Polymyositis: Presents with symmetrical proximal muscle weakness, usually affecting the lower limbs first. Patients report difficulty rising from a chair, climbing stairs and lifting, sometimes in combination with muscle pain. The onset is typically gradual, over a few

weeks. Systemic features of fever, weight loss and fatigue are common. Respiratory or pharyngeal muscle involvement leading to ventilatory failure/aspiration is ominous and requires urgent treatment.

Interstitial lung disease occurs in up to 30%, most of whom have antisynthetase (Jo-1) antibodies.

 

Dermatomyositis: Presents similarly but in combination with characteristic cutaneous manifestations. Gottron’s papules are scaly erythematous/violaceous plaques or papules occurring over the extensor surfaces of the fingers. A characteristic heliotrope rash may develop – a violaceous discoloration of the eyelid associated with periorbital oedema.

 

Investigations

Muscle biopsy shows typical features of fibre necrosis and inflammatory cell infiltration.
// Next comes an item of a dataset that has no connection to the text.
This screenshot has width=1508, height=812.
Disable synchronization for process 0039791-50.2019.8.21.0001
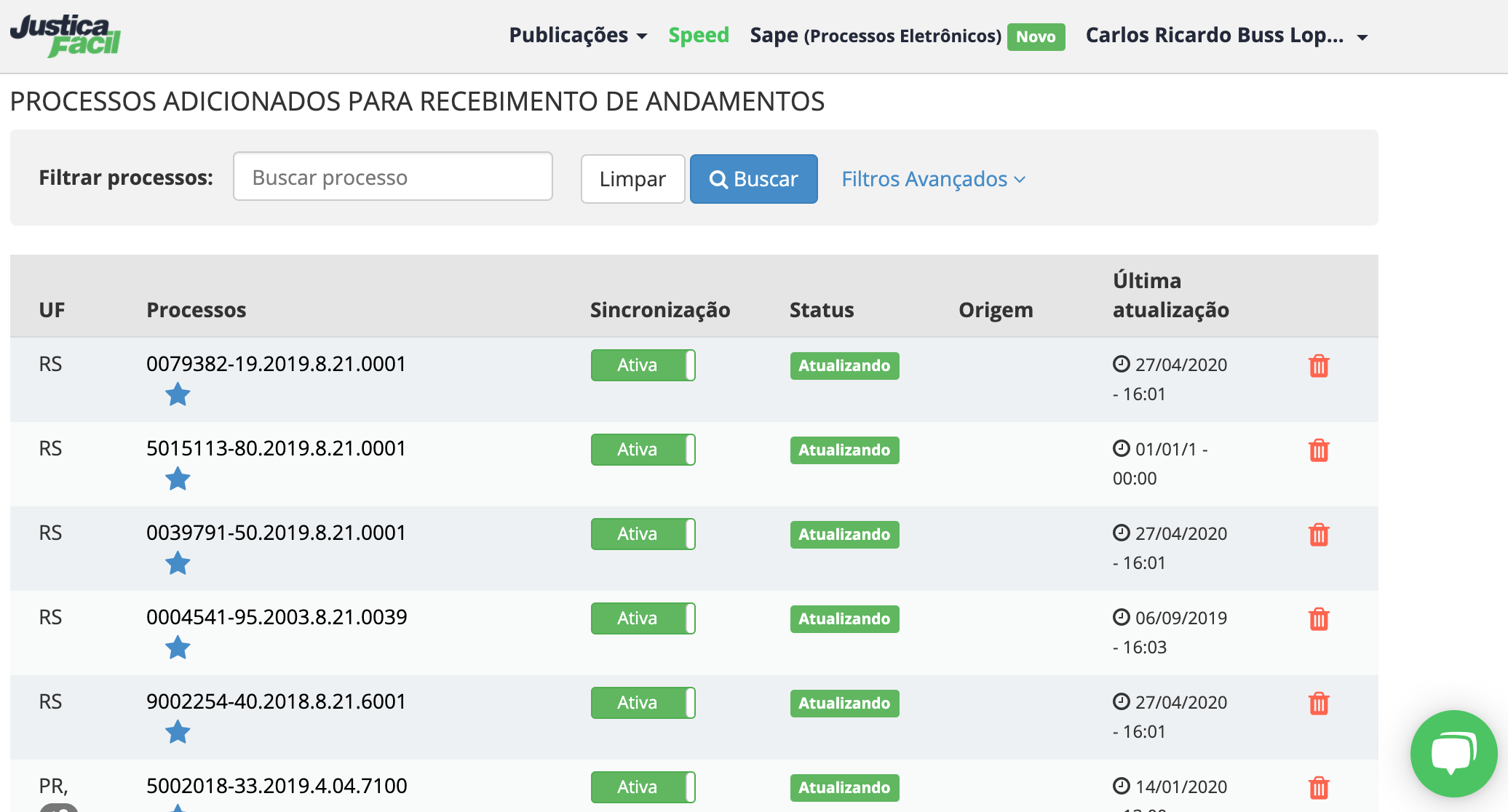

MRI can help identify areas of abnormal muscle. CK is usually raised and tracks disease activity. ANA and anti-Jo1 antibodies may be positive. EMG may confirm the presence

of myopathy and exclude neuropathy.

 

Management

Oral corticosteroids (e.g. prednisolone) are the mainstay of initial treatment. Patients with severe weakness or respiratory or pharyngeal involvement may require IV methylprednisolone. Additional immunosuppressive therapy (e.g. azathioprine or methotrexate) is often required.